## EXERCISE REQUIREMENTS
Records follow. Select each line holding "agent".

## INPUT MATERIAL
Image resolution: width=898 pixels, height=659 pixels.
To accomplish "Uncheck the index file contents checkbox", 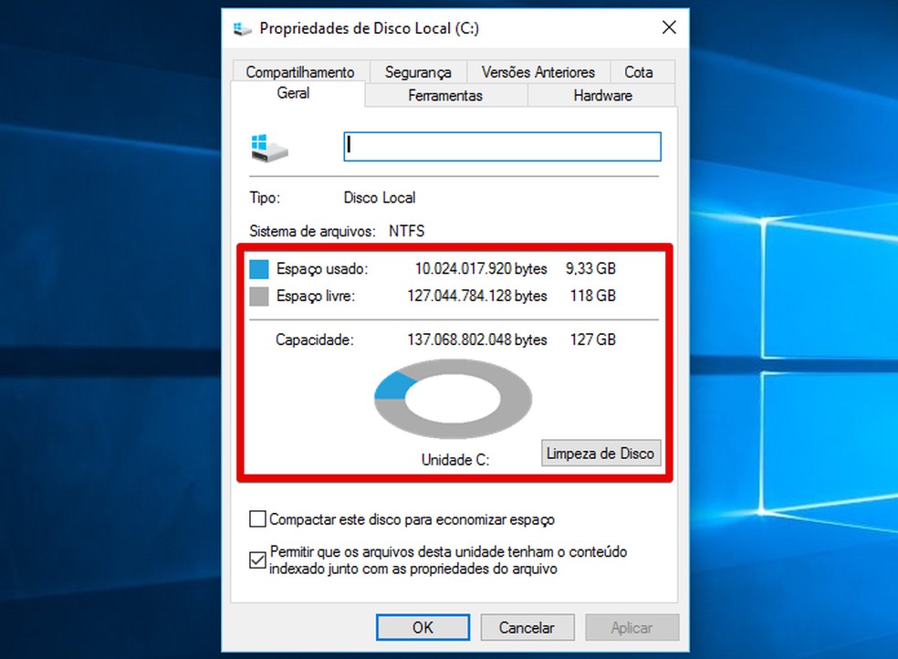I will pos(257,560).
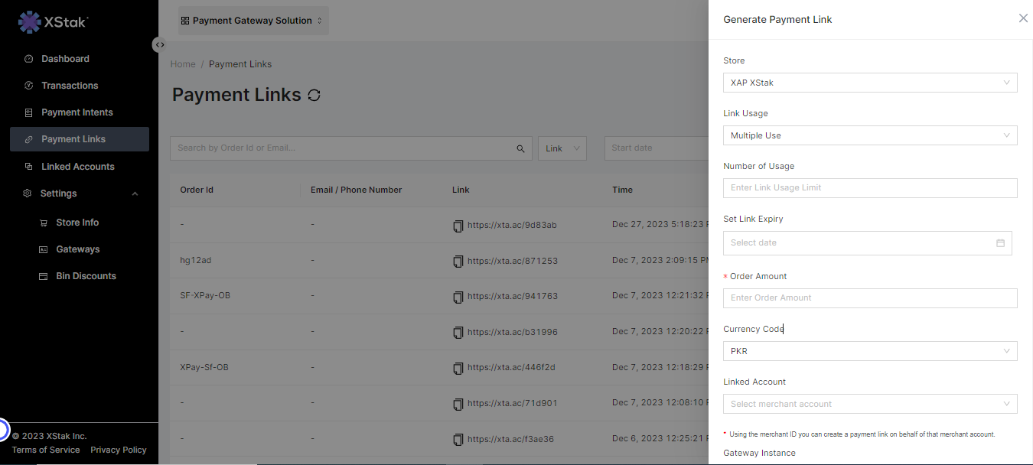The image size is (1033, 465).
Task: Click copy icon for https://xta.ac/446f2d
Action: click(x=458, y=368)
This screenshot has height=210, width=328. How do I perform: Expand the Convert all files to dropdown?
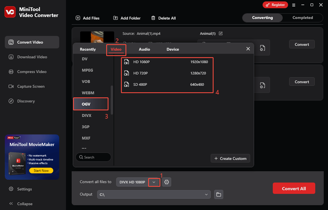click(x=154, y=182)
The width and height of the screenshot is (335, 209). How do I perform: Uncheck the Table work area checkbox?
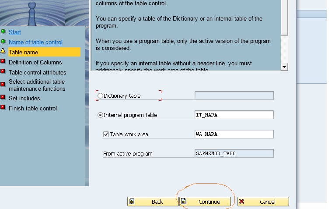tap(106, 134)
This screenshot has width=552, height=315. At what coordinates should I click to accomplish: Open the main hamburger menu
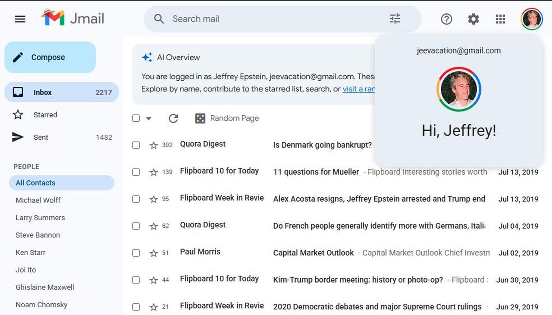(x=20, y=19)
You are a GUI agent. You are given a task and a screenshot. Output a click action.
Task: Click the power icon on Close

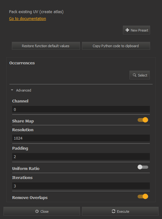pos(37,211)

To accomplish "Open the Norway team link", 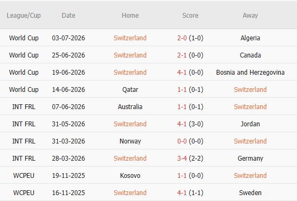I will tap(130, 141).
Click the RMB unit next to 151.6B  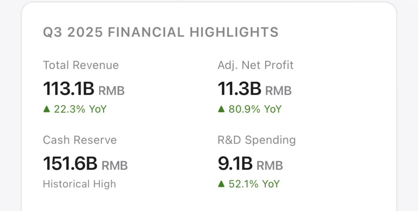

--

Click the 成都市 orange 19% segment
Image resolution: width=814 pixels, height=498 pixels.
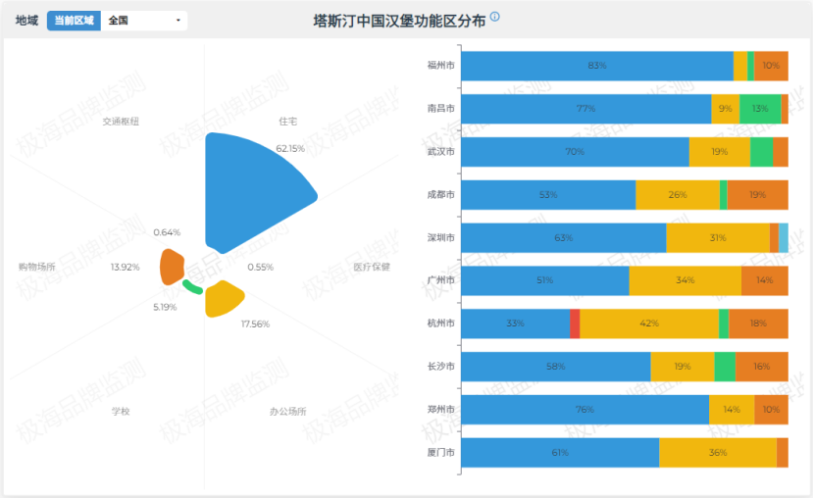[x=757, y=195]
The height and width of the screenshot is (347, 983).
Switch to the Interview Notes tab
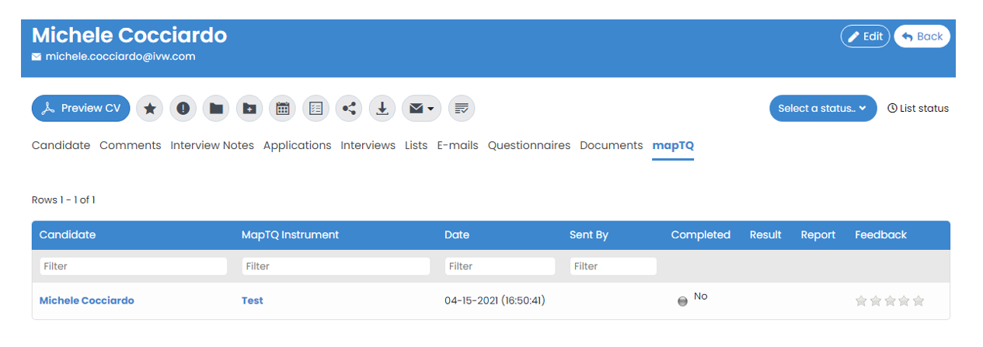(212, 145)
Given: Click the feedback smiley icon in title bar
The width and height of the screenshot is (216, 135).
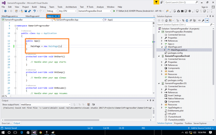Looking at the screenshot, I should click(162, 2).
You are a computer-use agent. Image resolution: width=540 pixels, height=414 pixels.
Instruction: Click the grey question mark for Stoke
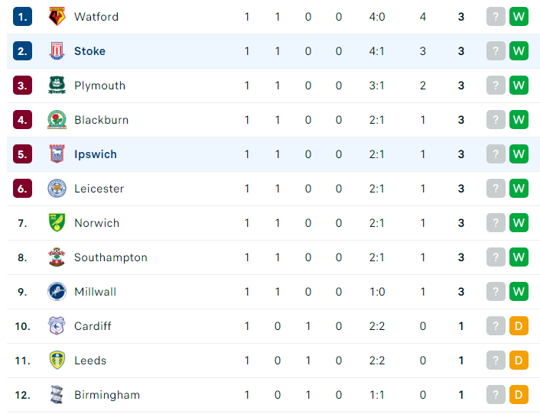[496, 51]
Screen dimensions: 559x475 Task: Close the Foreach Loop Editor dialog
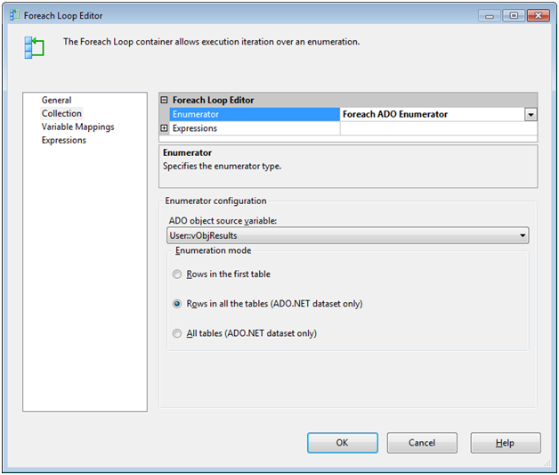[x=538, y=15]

## SOLUTION TO THIS PROBLEM
You are a GUI agent. You are given a task and a screenshot. Output a click action.
You are a computer-use agent. Image resolution: width=540 pixels, height=414 pixels.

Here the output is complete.